MLFLow on a remote machine

First, on the server/HPC system, open a shell and activate the virtual environment that the model is training in. Thereafter, navigate to the directory from where you initiated your GaMPEN run (you can do this on separate machine as well – only the filesystem needs to tbe same). Then, execute the following command:-

mlflow ui --host 0.0.0.0

The --host option is important to make the MLFlow server accept connections from other machines.

Now, from your local machine, tunnel into the 5000 port of the server where you ran the above command. After forwarding, if you navigate to http://localhost:5000/ you should be able to access the MLFlow UI.

Tip

For example, let’s say you are working in an HPC environment, where the machine where you ran the above command is named server1 and the login node to your HPC system is named hpc.university.edu and you have the username astronomer. Then, to establish port-forwarding, you should type the following command on your local machine:-

ssh -N -L 5000:server1:5000 astronomer@hpc.university.edu

If performing the above step without a login node (e.g., a server which has the IP server1.university.edu), you should be able to establish port-forwarding simply with:-

ssh -N -L 5000:localhost:5000 astronomer@server1.university.edu

Training on other datasets

In Running the trainer section, we demonstrated how to train a GaMPEN model on the demo HSC dataset. Below, we outline the core steps involved in training a model on your own data:-

Create the necessary directory structure with:-

mkdir -p dataset-name/cutouts

where dataset-name can be any name of your choosing.

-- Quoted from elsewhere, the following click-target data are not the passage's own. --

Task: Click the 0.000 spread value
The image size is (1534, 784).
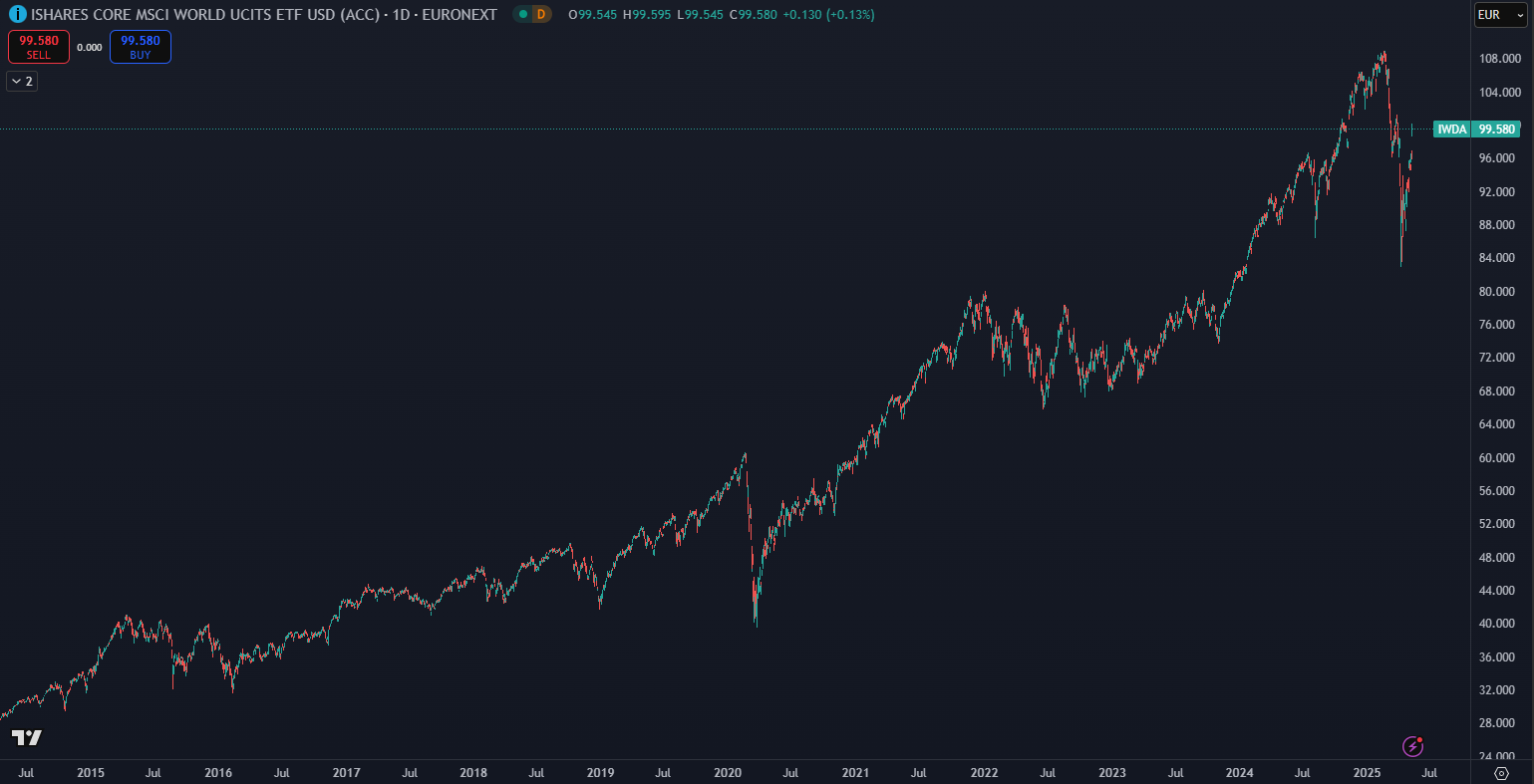Action: (x=90, y=48)
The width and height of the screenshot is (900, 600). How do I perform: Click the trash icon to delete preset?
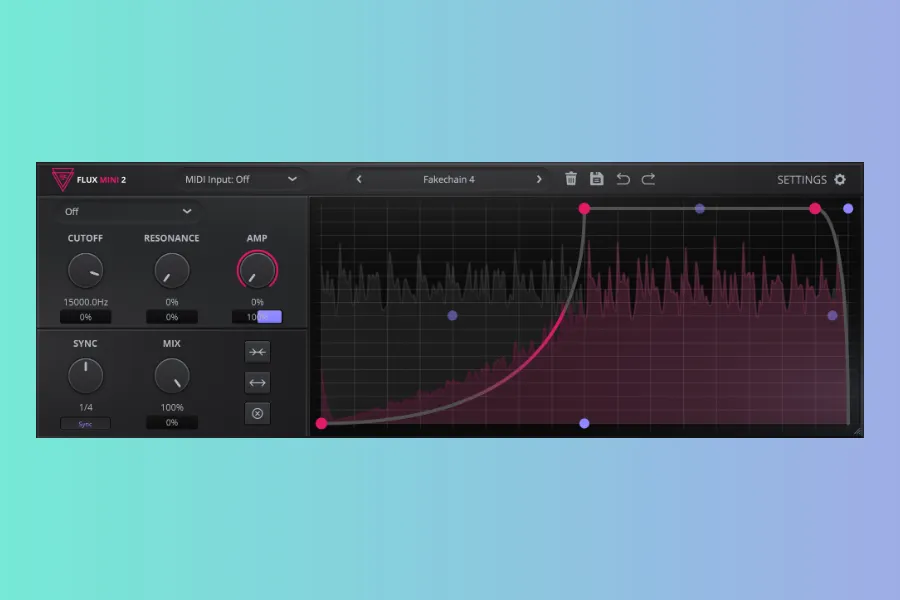[571, 179]
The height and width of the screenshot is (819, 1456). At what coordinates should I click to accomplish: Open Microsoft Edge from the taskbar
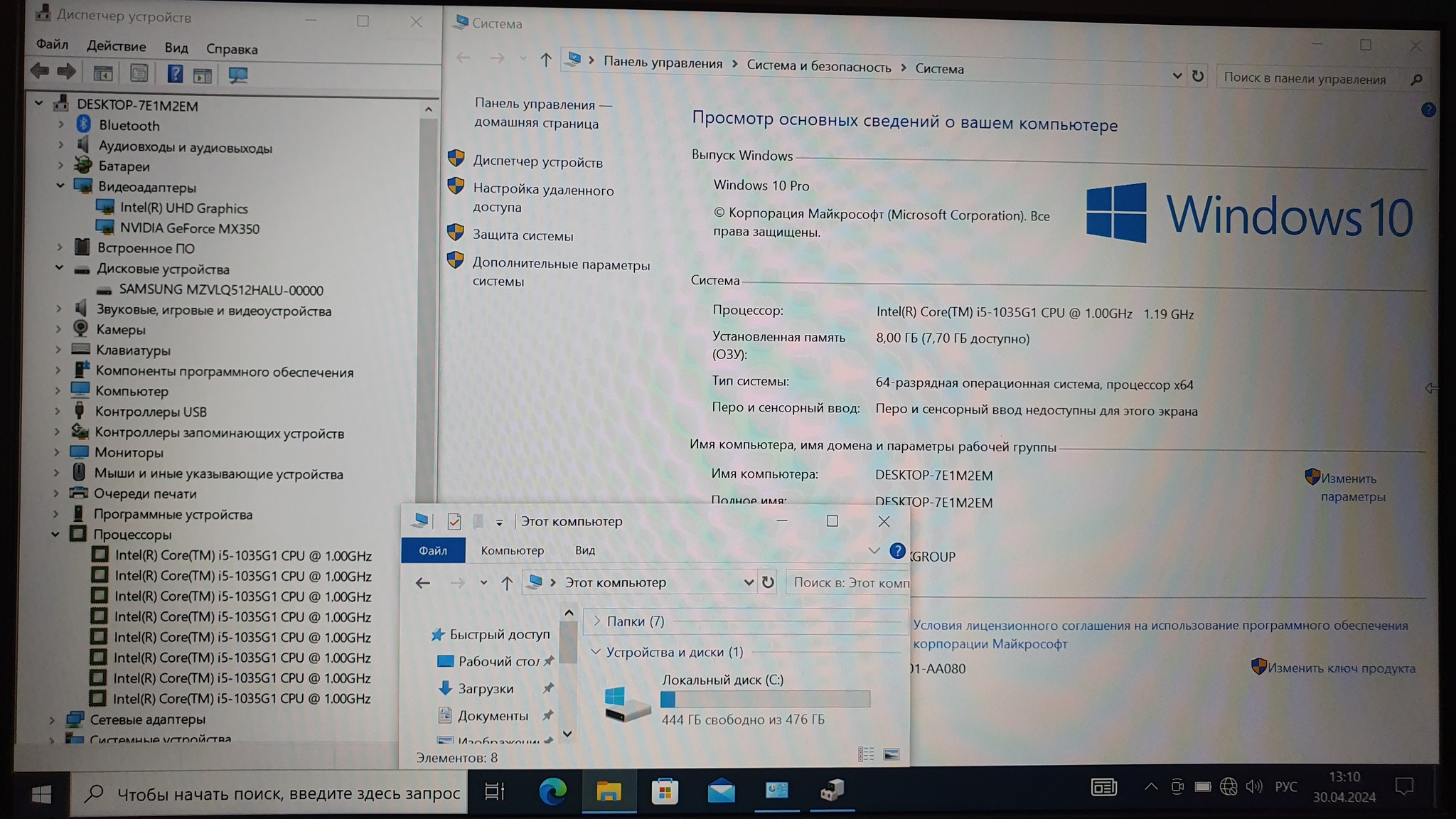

GaMPEN expects input images to be in the .fits format, centered on the galaxy of interest. Make same-sized individual cutouts for all objects in your dataset; and place these files in dataset-name/cutouts/.
Place a file titled info.csv inside the dataset-name directory. This file should have (at least) a column titled file_name (corresponding to the names of the files in dataset-name/cutouts), a column titled object_id (with a unique ID for each file in dataset-name/cutouts/) and one column each for the parameters that you are trying to predict. For example, if you are trying to predict the radius and magnitude of a galaxy, you would have two columns titled radius and magnitude.

Note

Besides the file_name and object_id columns; all other columns in info.csv can be named according to your choosing. There are also no limitations on additional columns being present in info.csv.

Next, separate your dataset into train, devel, and test splits with the following command:-

python ggt/data/make_splits.py --data_dir=/dataset-name/

Attention

You should provide the full path of the dataset-name directory to the data_dir argument.

The make_splits.py file splits the dataset according to a set of pre-determined fractions and you can choose to use any of these for your analysis. Details of the various splits are mentioned on the Using GaMPEN page.

After generating the splits, the dataset-name directory should look like this:

- dataset_name
    - info.csv
    - cutouts/
    - splits/

Tip

To change the fractions (of train/devel/test data) in the various splits; alter the split_types dictionary in make_splits.py

Follow the instructions in Running the trainer.